For a majority of us, life is something that happens to us, not something we choose. That’s common knowledge, but there’s an irony to it. Unlike The Matrix, we humans, not machines, have created a simulated world for ourselves, and are living it too, believing what happens to us is what we chose. 

I was reminded of this, sitting at Bokka Coffee one morning, clouding my life away in gym clothes, when the man next to me leaned over and asked what I was ‘building’. He assumed gym clothes meant gym brain. He was wrong, but curious. So we got talking. I told him about my tryst with yoga, the motorcycle year, and the writing. He runs a software services company. By every measure, he is successful. But his face said something different. He wants something more. He wants to build with AI this time, to feel again the thing that made him start a company in the first place. Instead, he has client meetings - to sustain a business that works and a life that doesn't quite. 

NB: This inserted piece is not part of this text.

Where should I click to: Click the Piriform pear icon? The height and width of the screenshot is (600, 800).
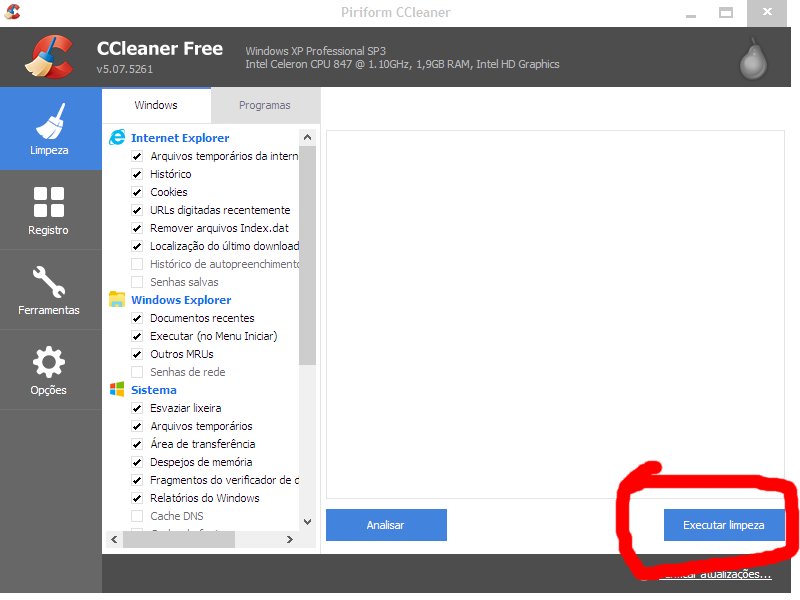tap(753, 59)
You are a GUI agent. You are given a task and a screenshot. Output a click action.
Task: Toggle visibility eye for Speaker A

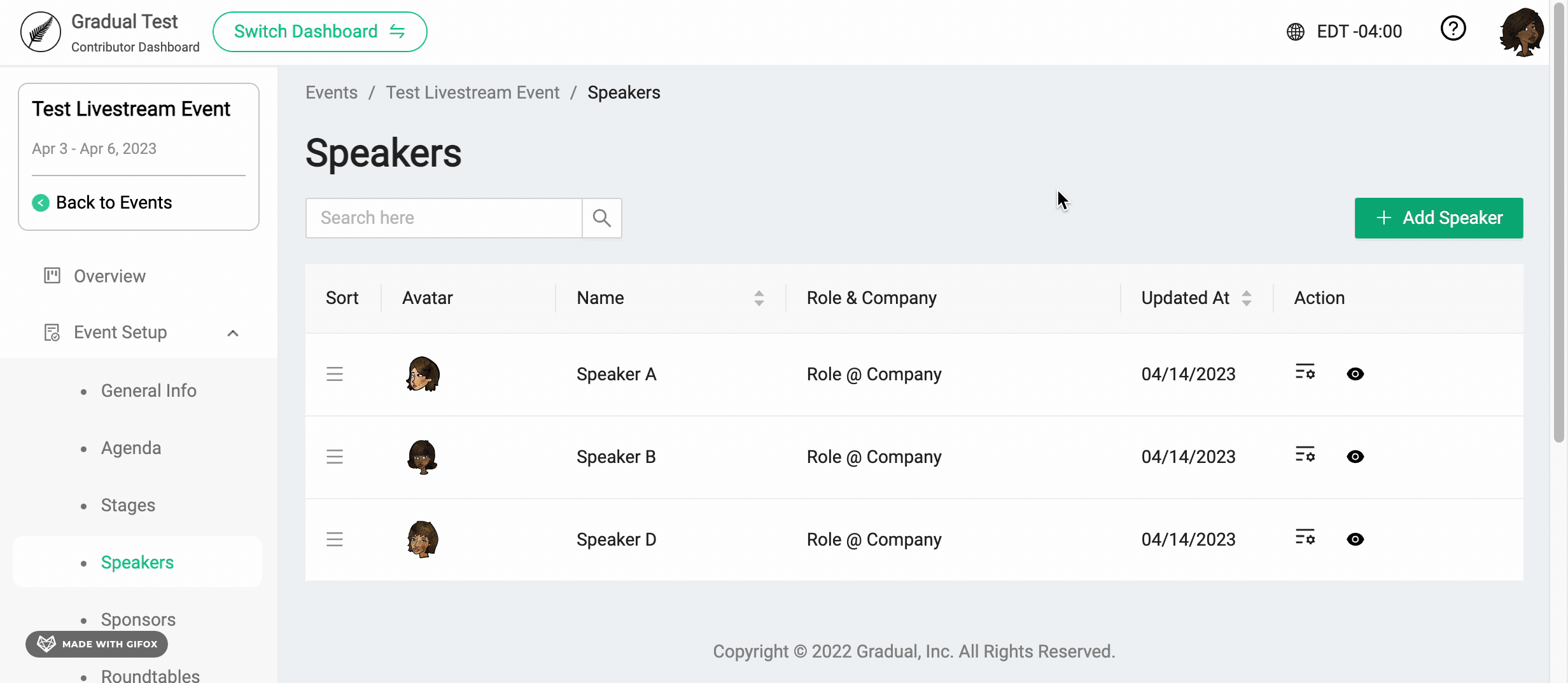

I asked him if building again would settle things. He didn't have a clean answer. What he had was a laugh, a little tired around the edges, and this: he envied me for showing the courage to live my life. He said he couldn't imagine walking around Bombay in gym clothes. I told him I couldn't imagine going back to a formal shirt. We were joking. But we weren't.

Here is what I took from that conversation: the more successful you become, the harder it is to leave. Not because there’s comfort around, but because we confuse success with life itself.

I know that confusion from the inside. By the time CreditVidya was acquired by CRED, I had stopped being a person who ran a company. I had become it. The exit should have felt like an arrival. Instead, I sat in a coffee shop in Bangalore feeling like a failure, scanning the horizon for the next thing that might tell me who I was. It took me a year on a motorcycle and a lot of silence to understand that the self I was looking for was never going to be found in a milestone. This essay is my explanation to my coffee shop friend.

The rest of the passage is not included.